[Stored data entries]
•••
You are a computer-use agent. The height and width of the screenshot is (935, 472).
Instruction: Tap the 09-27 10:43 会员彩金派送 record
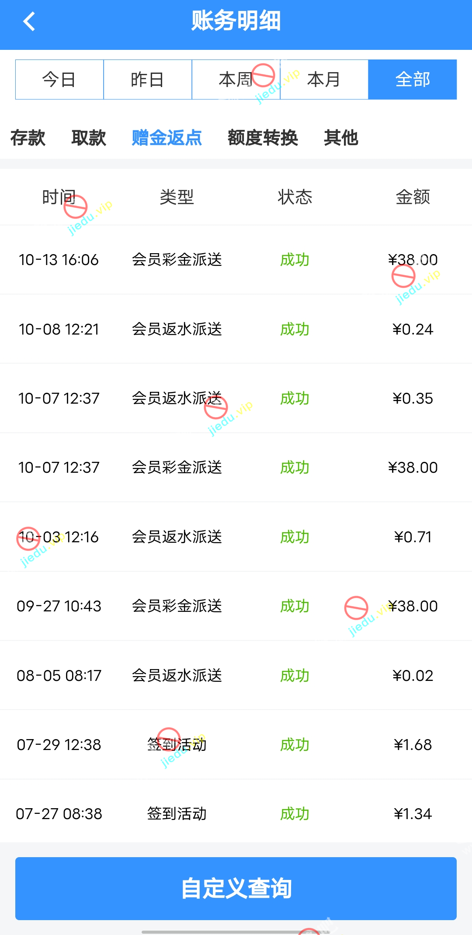click(236, 606)
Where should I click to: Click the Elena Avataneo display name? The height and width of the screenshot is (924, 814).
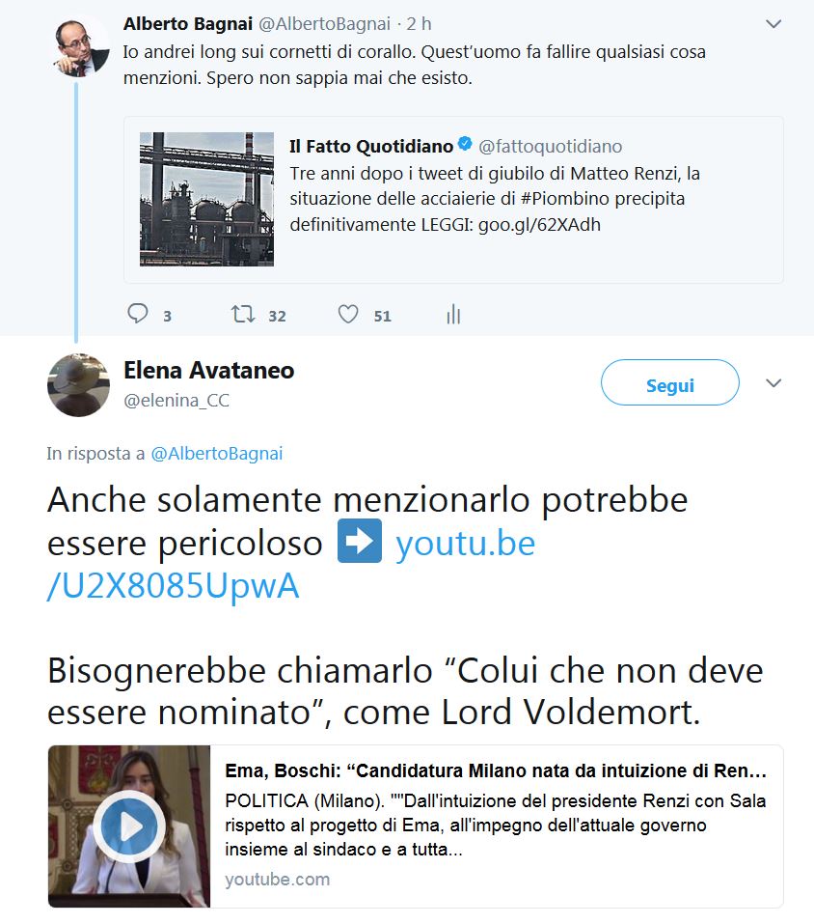[x=209, y=370]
•••
Your copy should match every record exactly and contain no pictures.

You are a computer-use agent. The height and width of the screenshot is (935, 472).
Instruction: Tap the 09-27 10:43 会员彩金派送 record
click(236, 606)
Where should I click to: Click the Elena Avataneo display name? The height and width of the screenshot is (924, 814).
[x=209, y=370]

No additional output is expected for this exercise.